**Goal of the exercise**
Your answer must consist of exactly the lines below, starting with the line with "Uncheck the Actief" and going on through the line with "Expand video options", and nothing else.

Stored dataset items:
__________________________________________________
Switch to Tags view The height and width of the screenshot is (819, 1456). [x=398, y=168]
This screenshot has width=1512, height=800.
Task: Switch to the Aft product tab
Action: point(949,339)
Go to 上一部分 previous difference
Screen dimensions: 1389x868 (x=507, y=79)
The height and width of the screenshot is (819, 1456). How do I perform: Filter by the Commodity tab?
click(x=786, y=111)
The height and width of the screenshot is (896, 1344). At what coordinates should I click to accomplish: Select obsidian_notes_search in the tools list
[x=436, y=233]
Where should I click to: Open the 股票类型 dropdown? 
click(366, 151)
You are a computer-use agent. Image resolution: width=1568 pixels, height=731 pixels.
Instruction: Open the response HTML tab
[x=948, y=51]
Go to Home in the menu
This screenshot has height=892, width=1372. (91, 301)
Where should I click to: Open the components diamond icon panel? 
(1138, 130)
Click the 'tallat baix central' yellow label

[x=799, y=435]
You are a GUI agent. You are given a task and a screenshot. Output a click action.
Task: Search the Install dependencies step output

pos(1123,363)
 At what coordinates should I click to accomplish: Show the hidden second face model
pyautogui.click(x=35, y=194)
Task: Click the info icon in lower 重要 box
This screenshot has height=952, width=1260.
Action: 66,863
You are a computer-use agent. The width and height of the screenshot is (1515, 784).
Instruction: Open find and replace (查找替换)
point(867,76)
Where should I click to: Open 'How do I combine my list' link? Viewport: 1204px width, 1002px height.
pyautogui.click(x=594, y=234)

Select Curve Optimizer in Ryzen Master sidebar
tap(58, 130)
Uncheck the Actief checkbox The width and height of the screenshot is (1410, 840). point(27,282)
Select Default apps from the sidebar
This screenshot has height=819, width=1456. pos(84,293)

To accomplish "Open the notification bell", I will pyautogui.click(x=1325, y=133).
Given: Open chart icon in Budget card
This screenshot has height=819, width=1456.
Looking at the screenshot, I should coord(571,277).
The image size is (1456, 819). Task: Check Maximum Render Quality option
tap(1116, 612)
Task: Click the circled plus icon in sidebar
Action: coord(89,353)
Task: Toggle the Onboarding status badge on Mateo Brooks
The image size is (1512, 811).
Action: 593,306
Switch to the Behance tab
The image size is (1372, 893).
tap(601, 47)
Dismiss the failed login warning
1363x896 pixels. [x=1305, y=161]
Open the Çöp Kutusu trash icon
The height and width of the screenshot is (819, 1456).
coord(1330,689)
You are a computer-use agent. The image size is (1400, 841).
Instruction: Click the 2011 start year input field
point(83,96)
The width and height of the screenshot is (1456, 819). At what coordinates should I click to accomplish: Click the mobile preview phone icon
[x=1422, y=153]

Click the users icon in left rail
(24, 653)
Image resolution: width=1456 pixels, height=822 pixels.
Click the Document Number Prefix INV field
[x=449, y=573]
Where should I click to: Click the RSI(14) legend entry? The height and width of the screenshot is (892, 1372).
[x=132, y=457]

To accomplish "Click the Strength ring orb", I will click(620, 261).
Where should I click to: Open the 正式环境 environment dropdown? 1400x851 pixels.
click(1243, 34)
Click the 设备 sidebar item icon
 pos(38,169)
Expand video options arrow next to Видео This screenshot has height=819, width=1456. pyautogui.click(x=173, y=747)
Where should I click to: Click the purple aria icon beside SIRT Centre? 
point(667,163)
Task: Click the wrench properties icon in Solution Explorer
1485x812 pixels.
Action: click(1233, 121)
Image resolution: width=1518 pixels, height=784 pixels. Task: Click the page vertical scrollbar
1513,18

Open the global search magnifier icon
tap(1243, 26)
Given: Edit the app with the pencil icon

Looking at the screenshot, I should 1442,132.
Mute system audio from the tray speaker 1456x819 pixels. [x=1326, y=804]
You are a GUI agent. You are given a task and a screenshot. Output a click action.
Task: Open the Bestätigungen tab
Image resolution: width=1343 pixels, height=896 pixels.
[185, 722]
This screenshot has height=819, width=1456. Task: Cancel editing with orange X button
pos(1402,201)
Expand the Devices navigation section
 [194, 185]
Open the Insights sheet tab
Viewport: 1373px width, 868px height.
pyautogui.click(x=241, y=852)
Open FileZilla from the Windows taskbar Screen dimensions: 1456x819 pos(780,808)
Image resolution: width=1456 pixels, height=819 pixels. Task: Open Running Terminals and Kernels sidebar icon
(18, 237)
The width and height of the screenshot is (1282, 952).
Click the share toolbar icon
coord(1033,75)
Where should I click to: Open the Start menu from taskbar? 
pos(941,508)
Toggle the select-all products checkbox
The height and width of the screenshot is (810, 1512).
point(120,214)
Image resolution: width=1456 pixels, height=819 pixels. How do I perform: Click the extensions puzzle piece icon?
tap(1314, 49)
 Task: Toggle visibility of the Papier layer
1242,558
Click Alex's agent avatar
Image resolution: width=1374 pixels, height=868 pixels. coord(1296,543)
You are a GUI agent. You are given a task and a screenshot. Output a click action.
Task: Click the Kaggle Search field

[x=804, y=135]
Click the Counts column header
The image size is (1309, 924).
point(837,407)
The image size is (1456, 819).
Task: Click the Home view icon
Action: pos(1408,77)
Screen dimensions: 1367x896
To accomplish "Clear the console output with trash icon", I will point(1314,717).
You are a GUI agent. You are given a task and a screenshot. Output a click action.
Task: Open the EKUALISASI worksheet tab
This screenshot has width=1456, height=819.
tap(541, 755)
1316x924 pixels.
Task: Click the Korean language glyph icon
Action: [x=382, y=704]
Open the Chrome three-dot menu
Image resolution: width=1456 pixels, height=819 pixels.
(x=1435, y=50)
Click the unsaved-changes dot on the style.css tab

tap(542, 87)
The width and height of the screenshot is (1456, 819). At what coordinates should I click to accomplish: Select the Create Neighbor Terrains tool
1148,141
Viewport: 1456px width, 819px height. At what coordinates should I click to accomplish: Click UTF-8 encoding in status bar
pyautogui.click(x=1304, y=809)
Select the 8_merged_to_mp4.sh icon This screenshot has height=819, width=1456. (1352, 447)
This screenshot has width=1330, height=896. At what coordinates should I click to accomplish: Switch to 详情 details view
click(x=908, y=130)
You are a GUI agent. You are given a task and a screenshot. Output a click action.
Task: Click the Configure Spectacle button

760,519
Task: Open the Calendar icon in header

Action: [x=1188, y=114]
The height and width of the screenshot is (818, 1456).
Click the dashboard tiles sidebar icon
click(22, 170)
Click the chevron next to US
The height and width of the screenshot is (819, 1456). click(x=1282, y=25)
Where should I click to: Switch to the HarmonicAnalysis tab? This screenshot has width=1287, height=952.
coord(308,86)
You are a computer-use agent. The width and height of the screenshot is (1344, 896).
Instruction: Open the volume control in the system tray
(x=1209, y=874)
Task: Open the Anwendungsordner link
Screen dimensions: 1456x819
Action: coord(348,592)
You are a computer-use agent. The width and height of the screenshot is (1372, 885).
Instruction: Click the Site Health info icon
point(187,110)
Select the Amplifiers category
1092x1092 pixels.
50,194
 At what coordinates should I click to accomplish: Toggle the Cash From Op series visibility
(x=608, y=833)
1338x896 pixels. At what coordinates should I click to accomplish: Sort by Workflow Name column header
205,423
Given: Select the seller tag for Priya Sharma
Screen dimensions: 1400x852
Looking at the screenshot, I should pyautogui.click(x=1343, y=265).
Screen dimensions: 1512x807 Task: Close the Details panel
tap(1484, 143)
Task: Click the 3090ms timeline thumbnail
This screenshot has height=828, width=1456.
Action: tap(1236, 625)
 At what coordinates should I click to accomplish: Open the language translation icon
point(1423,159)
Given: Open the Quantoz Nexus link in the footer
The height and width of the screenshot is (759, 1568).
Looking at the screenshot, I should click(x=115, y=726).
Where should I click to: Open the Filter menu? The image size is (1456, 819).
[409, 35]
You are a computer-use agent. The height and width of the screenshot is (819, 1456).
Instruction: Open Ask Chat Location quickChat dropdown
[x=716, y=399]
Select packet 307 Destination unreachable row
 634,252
__________________________________________________
**Reply**
Uncheck the Actief checkbox The width and height of the screenshot is (1410, 840). point(27,282)
Select Default apps from the sidebar
This screenshot has height=819, width=1456. pos(84,293)

To accomplish "Open the notification bell", I will pyautogui.click(x=1325, y=133).
Given: Open chart icon in Budget card
This screenshot has height=819, width=1456.
Looking at the screenshot, I should coord(571,277).
The image size is (1456, 819). Task: Check Maximum Render Quality option
tap(1116, 612)
Task: Click the circled plus icon in sidebar
Action: coord(89,353)
Task: Toggle the Onboarding status badge on Mateo Brooks
The image size is (1512, 811).
Action: 593,306
Switch to the Behance tab
The image size is (1372, 893).
tap(601, 47)
Dismiss the failed login warning
1363x896 pixels. [x=1305, y=161]
Open the Çöp Kutusu trash icon
The height and width of the screenshot is (819, 1456).
coord(1330,689)
You are a computer-use agent. The image size is (1400, 841).
Instruction: Click the 2011 start year input field
point(83,96)
The width and height of the screenshot is (1456, 819). At what coordinates should I click to accomplish: Click the mobile preview phone icon
[x=1422, y=153]

Click the users icon in left rail
(24, 653)
Image resolution: width=1456 pixels, height=822 pixels.
Click the Document Number Prefix INV field
[x=449, y=573]
Where should I click to: Click the RSI(14) legend entry? The height and width of the screenshot is (892, 1372).
[x=132, y=457]

To accomplish "Click the Strength ring orb", I will click(620, 261).
Where should I click to: Open the 正式环境 environment dropdown? 1400x851 pixels.
click(1243, 34)
Click the 设备 sidebar item icon
 pos(38,169)
Expand video options arrow next to Видео This screenshot has height=819, width=1456. pyautogui.click(x=173, y=747)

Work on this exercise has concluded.